And then came brunch. They’d taken their time to roll out the menu, and it was as though a wind had swept through. Plates came out looking fresh and green; service had picked up, too. Green eggs and ham, a playful take on eggs Benedict, had poached eggs wearing a sash of pesto and encircled by a snaggletoothed haystack of frisée. Whole-grain pancakes were unevenly cooked, but wonderful in flavor, topped with a bouffant of whipped Greek yogurt and stellar plum-strawberry house preserves. Finally, it felt like they were playing to their strengths. Avocado toast came with house-cured beet and fennel sauerkraut and a halved egg on walnut-scallion bread. An open-faced enchilada stacked black been purée and cauliflower “rice” between corn tortillas and topped the stratas with whipped avocado and a sunny-side-up egg playfully strafed with chile-spiked Sriracha vinaigrette. 

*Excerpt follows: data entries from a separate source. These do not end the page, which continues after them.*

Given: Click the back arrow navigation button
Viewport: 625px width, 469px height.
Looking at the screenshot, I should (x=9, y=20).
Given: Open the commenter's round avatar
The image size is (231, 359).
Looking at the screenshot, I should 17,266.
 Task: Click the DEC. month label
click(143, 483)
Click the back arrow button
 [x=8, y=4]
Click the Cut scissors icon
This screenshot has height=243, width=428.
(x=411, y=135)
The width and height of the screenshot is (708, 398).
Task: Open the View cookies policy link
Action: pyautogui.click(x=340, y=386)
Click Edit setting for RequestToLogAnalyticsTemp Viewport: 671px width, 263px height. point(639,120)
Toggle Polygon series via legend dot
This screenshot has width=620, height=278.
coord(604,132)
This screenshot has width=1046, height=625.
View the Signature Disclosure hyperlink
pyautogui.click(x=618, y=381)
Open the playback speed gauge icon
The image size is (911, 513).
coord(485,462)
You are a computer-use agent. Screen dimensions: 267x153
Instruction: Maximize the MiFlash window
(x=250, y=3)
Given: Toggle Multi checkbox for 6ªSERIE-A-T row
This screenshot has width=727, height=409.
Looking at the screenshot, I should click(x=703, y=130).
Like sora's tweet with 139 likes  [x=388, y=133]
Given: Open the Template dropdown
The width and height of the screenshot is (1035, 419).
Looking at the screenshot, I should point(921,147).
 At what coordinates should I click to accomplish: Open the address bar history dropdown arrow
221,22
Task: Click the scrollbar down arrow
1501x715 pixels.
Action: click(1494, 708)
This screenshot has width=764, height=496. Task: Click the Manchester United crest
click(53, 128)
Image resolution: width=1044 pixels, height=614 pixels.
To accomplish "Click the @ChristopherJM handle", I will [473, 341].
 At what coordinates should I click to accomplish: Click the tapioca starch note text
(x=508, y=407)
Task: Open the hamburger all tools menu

You could feel that Otsuki has taken inspiration from the breezy new brunch crop of Los Angeles, though she’s built in a hearty, homey coziness, too. “I really wanted that California lightness,” she says. “I wanted to use a lot of bright, fresh flavors and greens. So you could come to the market and have this great brunch and then walk around and not feel like you want to take a nap.” 



In this context, small things could shine. A cup of the house bone broth, made with bones from their free-range rotisserie chickens, is rich and light-bodied, fragrant with oregano and rosemary and finished with a bright zing of lemon—like the prelude to the most wonderful chicken-noodle or Greek orzo soup. Smoothies are thick with goodness, not ice. (The Mercantile with coconut milk, pineapple, and matcha is delicious; the Thanksgiving Square with sweet potato and spiced almond milk is a good idea, though unremittingly starchy.) And “crack” coffee, magically aerated with a slip of local pasture-fed butter, turns coffee to velvet. 


Here are foundations full of thought and heart. More training will make a rich soil in which things can grow. If they would just stop snuffing the life out of the vegetables.